I think it is. Quantum field theory starts with QED, where the photon is described as as an excitation of the photon field, and the electron is described as an excitation of the electron field. This is compatible with weak measurement, classical electromagnetism and wave mechanics, and semi-classical electron optics such as Ehrenberg and Siday's 1949 paper "The Refractive Index in Electron Optics and the Principles of Dynamics". That's the paper that predicted what's now known as the Aharonov-Bohm effect. See figure 3 below:

enter image description here

But IMHO none of that is consistent with the many-worlds interpretation. If you've ever seen any of David Deutsche's lectures, you might notice that he portrays the dual-slit photon as a red dot. He doesn't portray it as a wave, and IMHO his argument totally ducks the E=hf nature of the photon or the wave nature of matter, and rest on the assertion that the photon is some-kind of magic billiard ball, that gasp, somehow manages to be in two places at once. As for Sean Carroll, he'll tell you about the evil twin universe where time runs backwards, and his latest popscience book.

I had recently posted a question on the Philosophy stack exchange about "true" randomness, and a lot of the discussion centered around Quantum Mechanics.
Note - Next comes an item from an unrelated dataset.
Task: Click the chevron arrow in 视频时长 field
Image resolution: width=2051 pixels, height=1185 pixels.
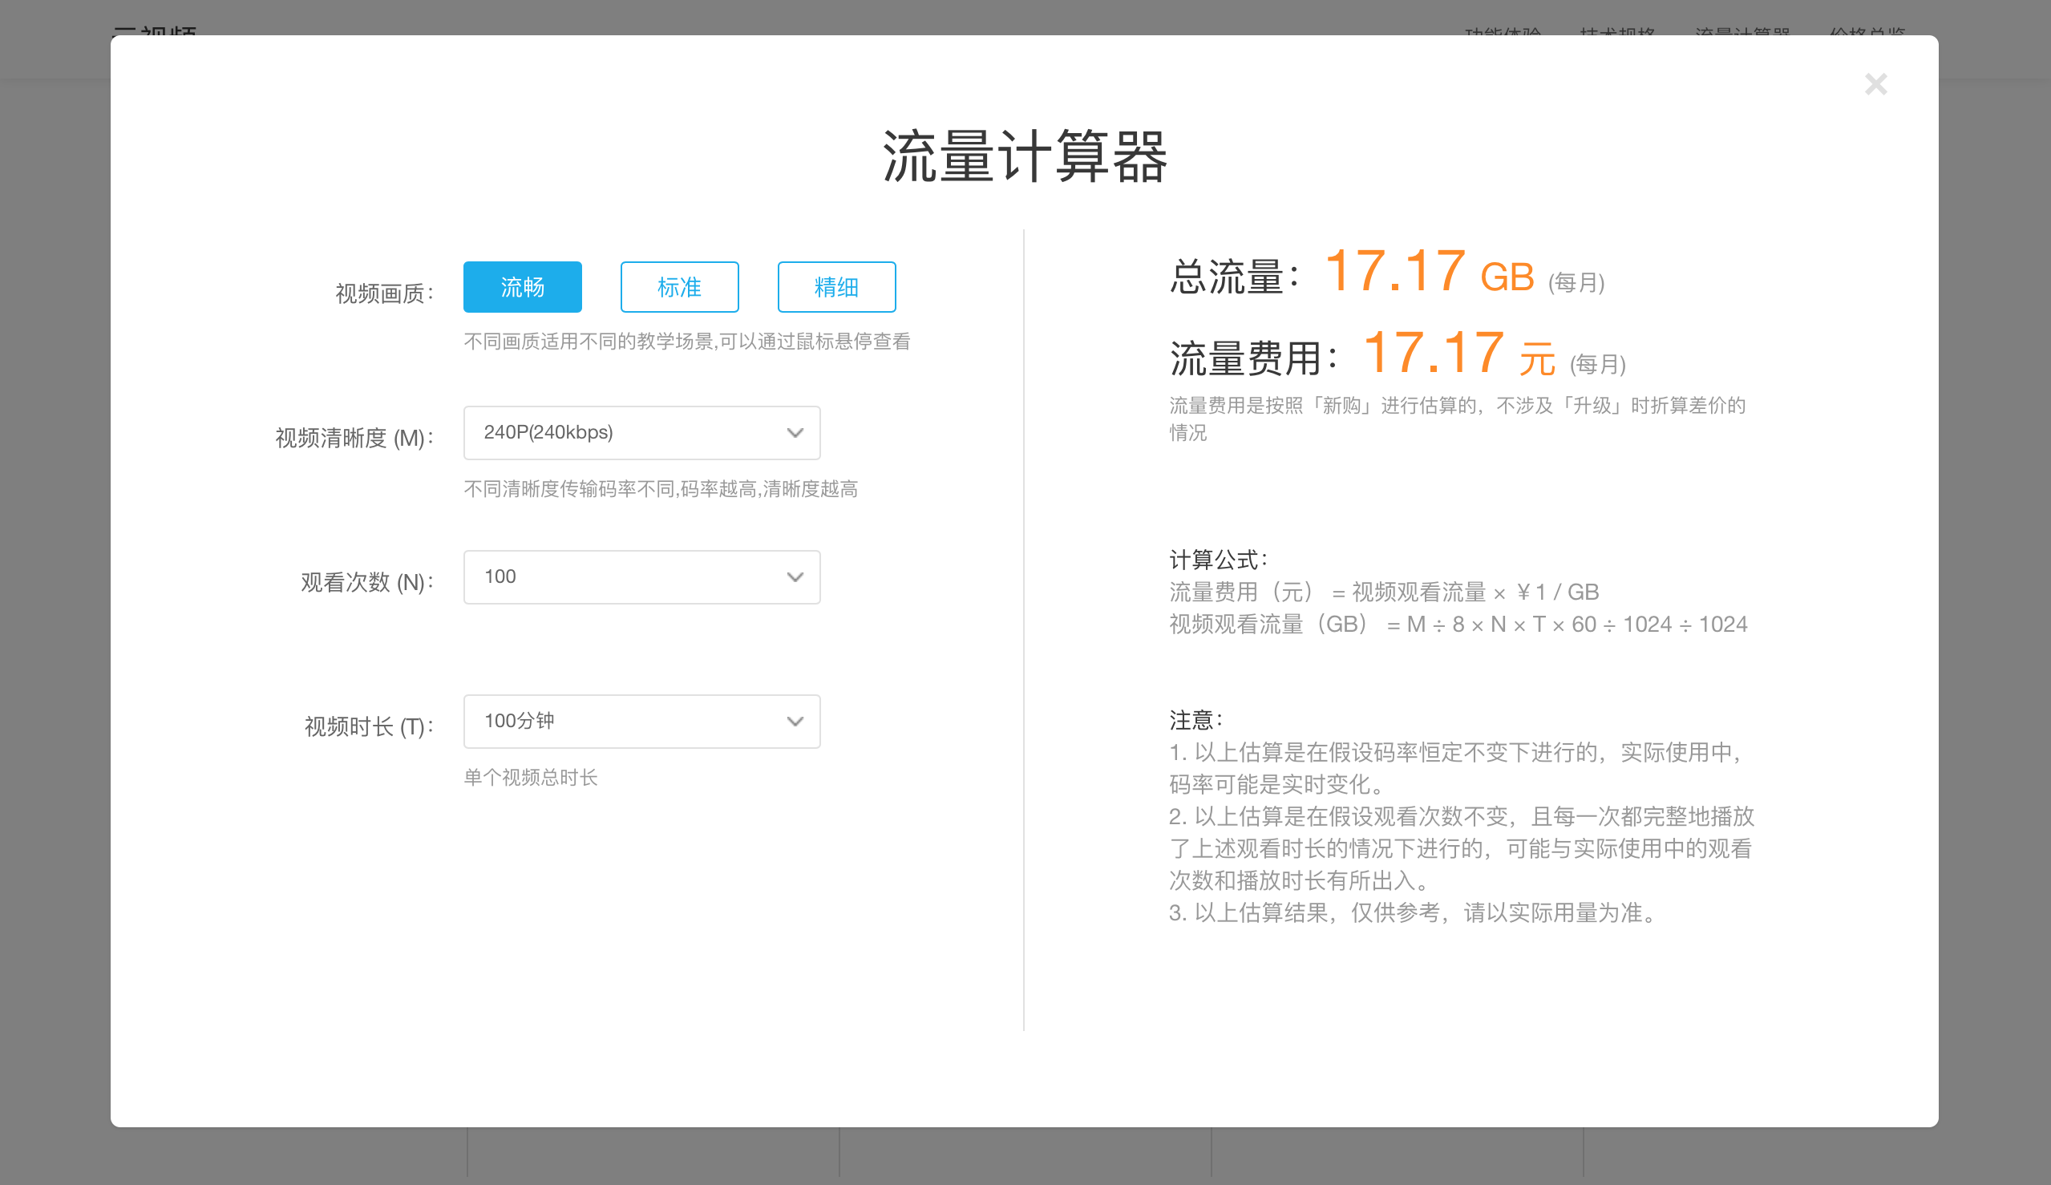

One of the responders claimed: MWI has the same problem as Bohm, proliferation of entities that are unobservable in principle (decohered branches).

That's right, it "explains" what happens in terms of things you can never hope to see or test. It just isn't scientific. You might as well suggest it's all down to invisible dancing angels.

And like all interpretations of QM that single out time, both deterministic and indeterministic like Copenhagen, it does not naturally extend to QFT, again despite long efforts. Because in QFT time is relative, and running branching or collapses in different frames turns out to be inconsistent.

There's a whole barrelful of other problems. And it's all unnecessary. Just accept the hard scientific evidence that the E=hf photon is a wave, then entertain the notion that a wave that goes through both slits, then consider that detection involves something akin to the optical Fourier transform, as per Steven Lehar's web page:

enter image description here

Detect the photon at the screen and it's converted into a dot on the screen. Detect it at a slit and the photon is converted into a dot that goes through that slit only, hence no interference. No many-worlds multiverse is required.

Now I happen to be partial to the MWI interpretation (and others that maintain determinism), but I have never once heard that it's incompatible with Quantum Field Theory. Bohmian Mechanics has problems incorporating relativity, but again it's striking to me that high profile physicists like Sean Carroll, David Deutsch, and others would be proponents of an idea that can't be naturally extended to QFT.

Science is nothing but a battle of ideas and profiles, and high profile doesn't necessarily mean correct.

In fact, when I search for information on this I find the complete opposite, that it can be trivially extended to QFT with absolutely no problems.

No problems? Are you kidding? How about conservation of energy?

The responder and I have differed before when it comes to determinism/randomness, and I do not know whether some of it may be ideological (a belief that a deterministic universe is too "mechanistic" and lacking in Romantic notions of mystery/ineffability). Regardless, I would greatly appreciate anyone here spelling out whether this has any veracity, as I can't stand misinformed opinion.

I hesitate to say this, but as a scientist you should continue to examine your own thoughts with respect to ideology, romantic notions of mystery, and misinformed opinion. Particularly if your find yourself saying "ignore naysayers". By the way, I looked at the philosophy question about randomness, and would say that that's rather a different issue. Does randomness exist? No. Space exists, light exists, electrons exist, and so on. Randomness is something like justice. As Terry Practhett said: "Take the universe and grind it down to the finest powder and sieve it through the finest sieve and then show me one atom of justice, one molecule of mercy". These are abstract things that in themselves have no physical existence. It's the same for randomness.